RECORDED DATA Block Start

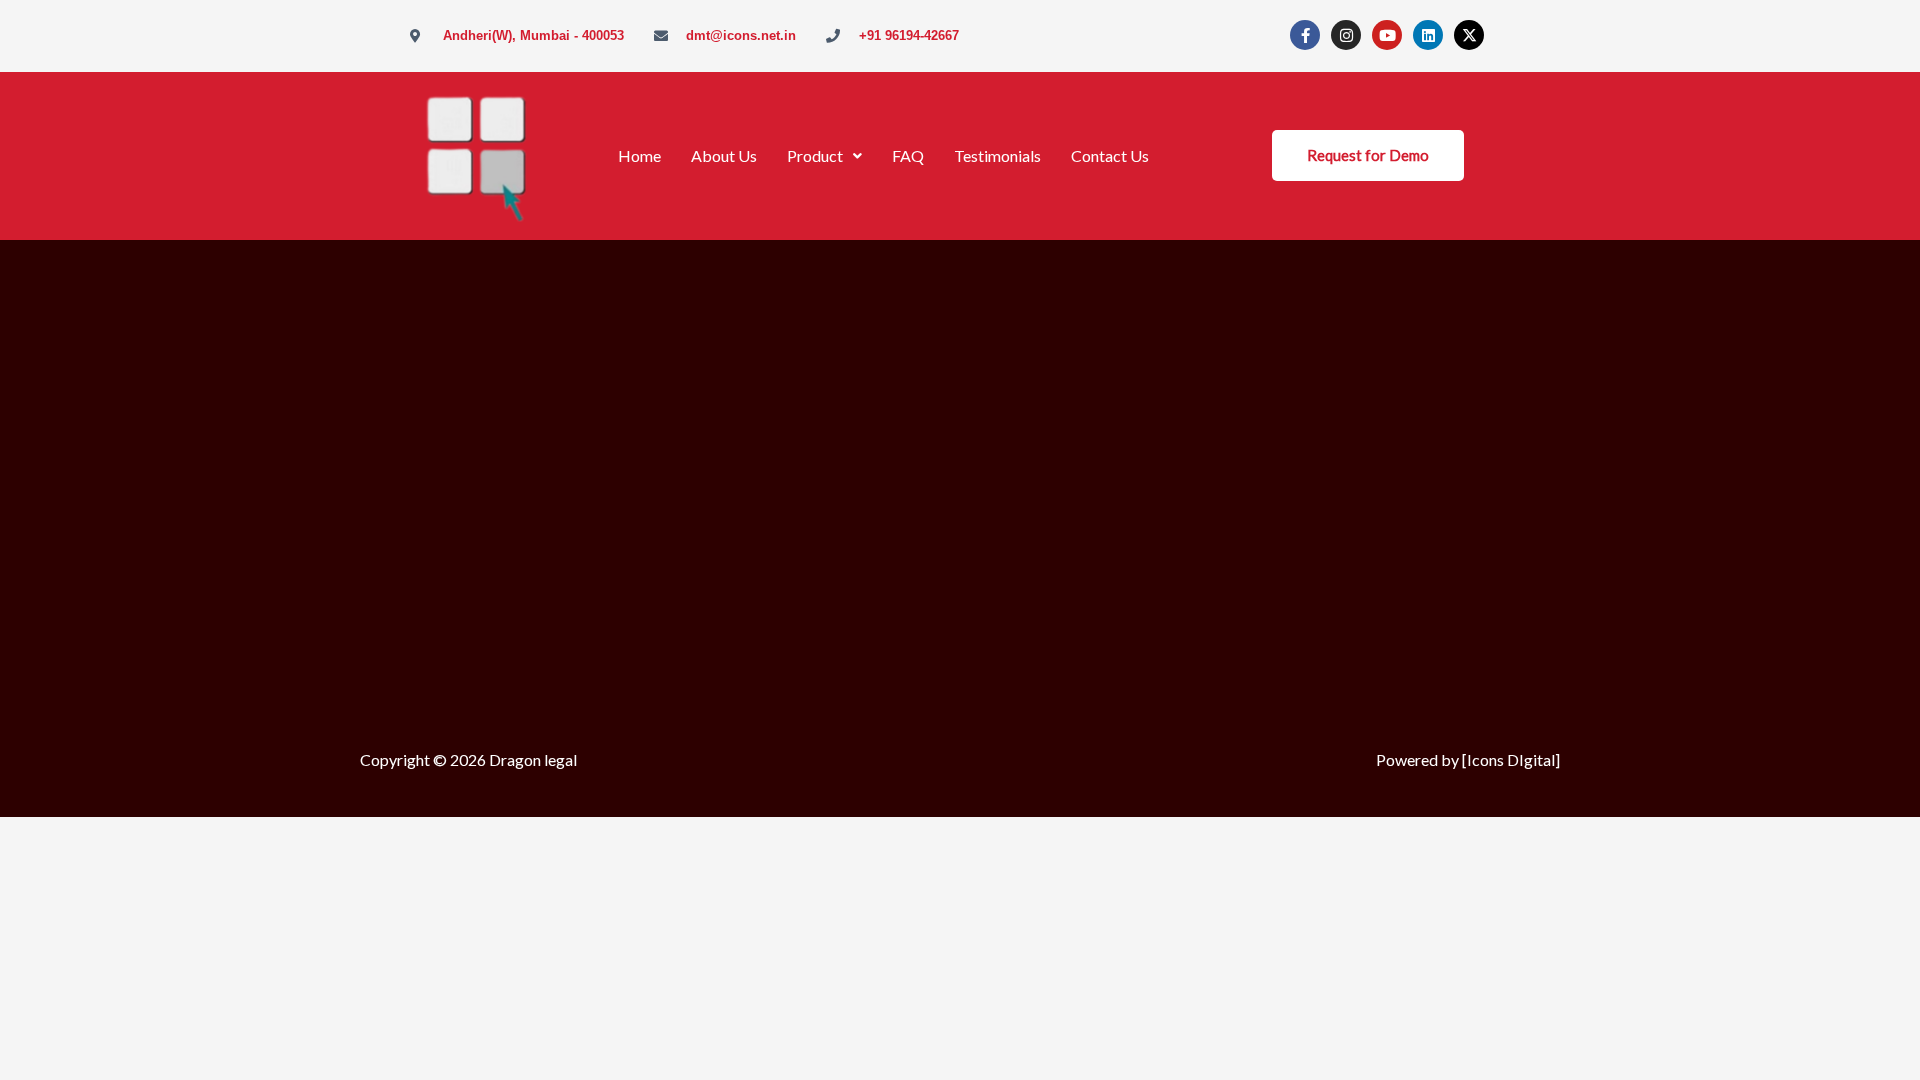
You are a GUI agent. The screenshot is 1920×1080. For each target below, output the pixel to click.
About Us (724, 155)
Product (815, 155)
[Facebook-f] (1305, 35)
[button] (824, 156)
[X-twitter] (1469, 35)
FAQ (908, 155)
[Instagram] (1346, 35)
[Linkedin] (1428, 35)
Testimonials (997, 155)
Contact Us (1110, 155)
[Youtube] (1387, 35)
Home (639, 155)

RECORDED DATA Block End

* _TASK GOAL_: Give all entries again verbatim, without any images.

* _SOLUTION FOR THIS TASK_:
You are a GUI agent. The screenshot is 1920×1080. For each target below, output the pixel to click.
About Us (724, 155)
Product (815, 155)
[Facebook-f] (1305, 35)
[button] (824, 156)
[X-twitter] (1469, 35)
FAQ (908, 155)
[Instagram] (1346, 35)
[Linkedin] (1428, 35)
Testimonials (997, 155)
Contact Us (1110, 155)
[Youtube] (1387, 35)
Home (639, 155)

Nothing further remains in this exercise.